(ACTIVITY LIST):
1/ Please repeat the part of the forum thread below, starting at "(Did I just" and ending at "so much wasteland')".
2/ In the forum thread below, which country does the second edit note say was the one with the nukes?

(READING TEXT):
====================

Oh nah, probs need that area. For like, more of America's nukes or something.


(Did I just start talking about politics in a chemistry thread? Sorry, yeah I'm pretty into this topic. Depleted uranium chemistry sounds awesome yep back on track)

(Edit 2: sorry, it was Britain with the nukes. Not that i'm really against that and all, it's just that Australians have this view of 'our land is unspoiled, nuclear power would destroy it' when no, there's really just so much wasteland')


[Edited on 21-1-2015 by Tdep]

[Edited on 21-1-2015 by Tdep]

careysub - 21-1-2015 at 12:33

Quote: Originally posted by j_sum1  
...The truth is that there is political will to dig it up and sell it off shore. But no political will to do anything with it ourselves. Not even to train people on its properties (chemical and other).
If we had our heads screwed on we would have wind farms and solar farms to run banks of centrifuges and sell a value-added product while at the same time and same facility do a whole lot of research and development and train people to effectively manage a range of both green and conventional energy solutions.

====================

(RECORDED DATA):
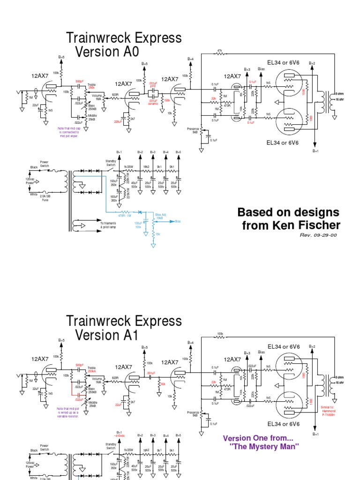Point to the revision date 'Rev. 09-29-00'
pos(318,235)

====================

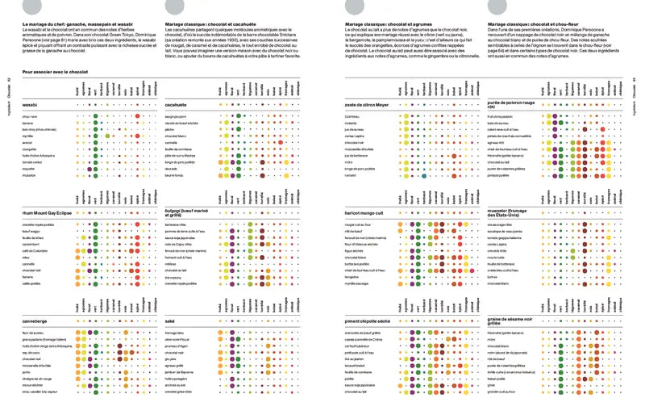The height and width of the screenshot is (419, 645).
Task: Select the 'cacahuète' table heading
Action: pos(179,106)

====================

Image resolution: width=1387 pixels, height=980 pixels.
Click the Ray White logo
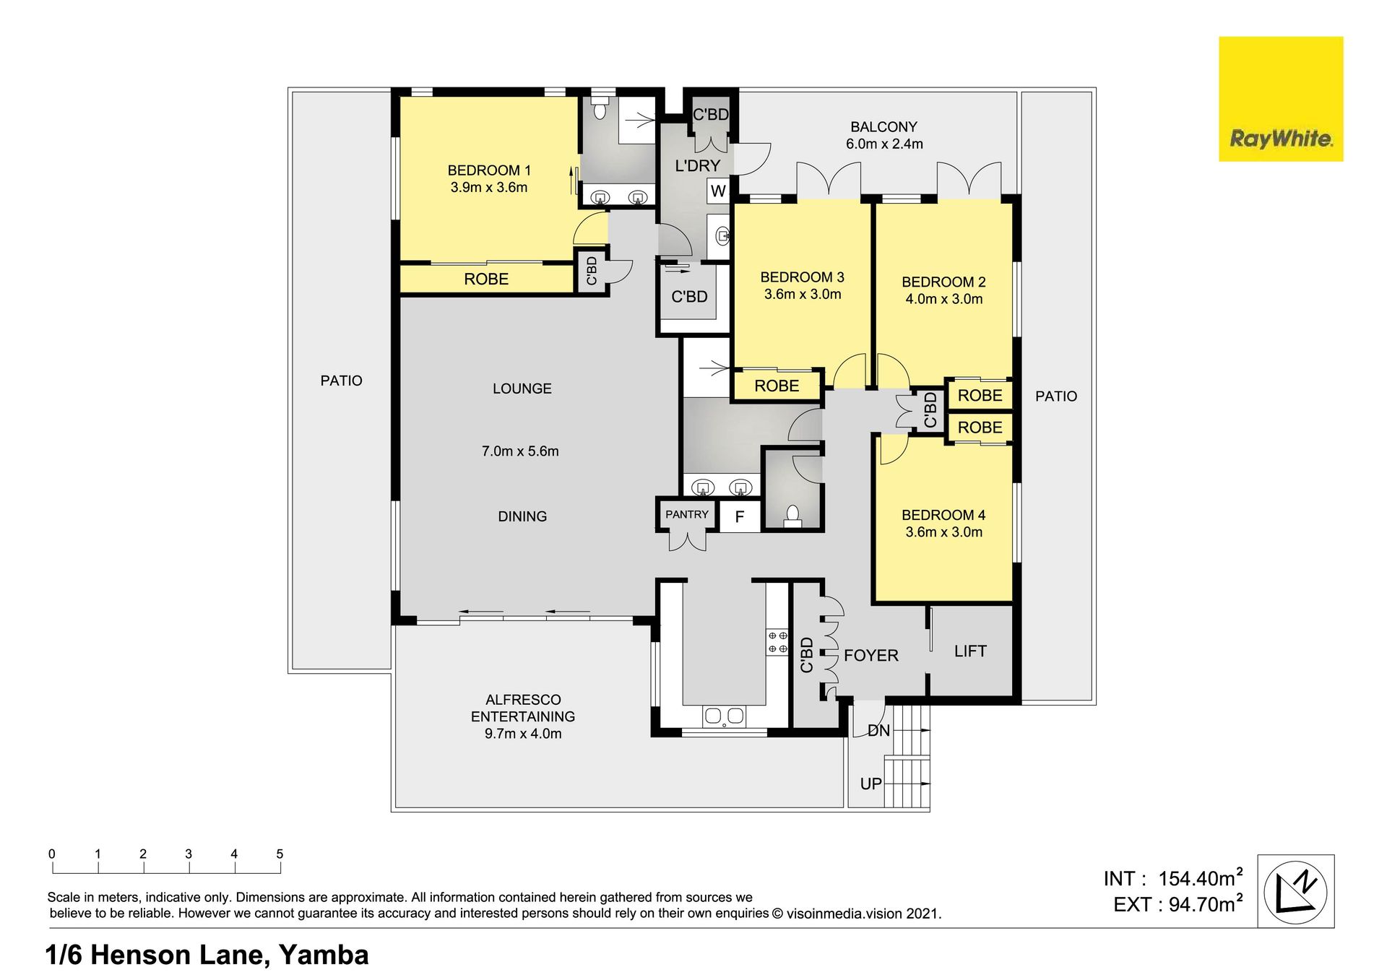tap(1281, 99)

====================

(WRITTEN RESPONSES):
1/
(Did I just start talking about politics in a chemistry thread? Sorry, yeah I'm pretty into this topic. Depleted uranium chemistry sounds awesome yep back on track)

(Edit 2: sorry, it was Britain with the nukes. Not that i'm really against that and all, it's just that Australians have this view of 'our land is unspoiled, nuclear power would destroy it' when no, there's really just so much wasteland')

2/ Britain.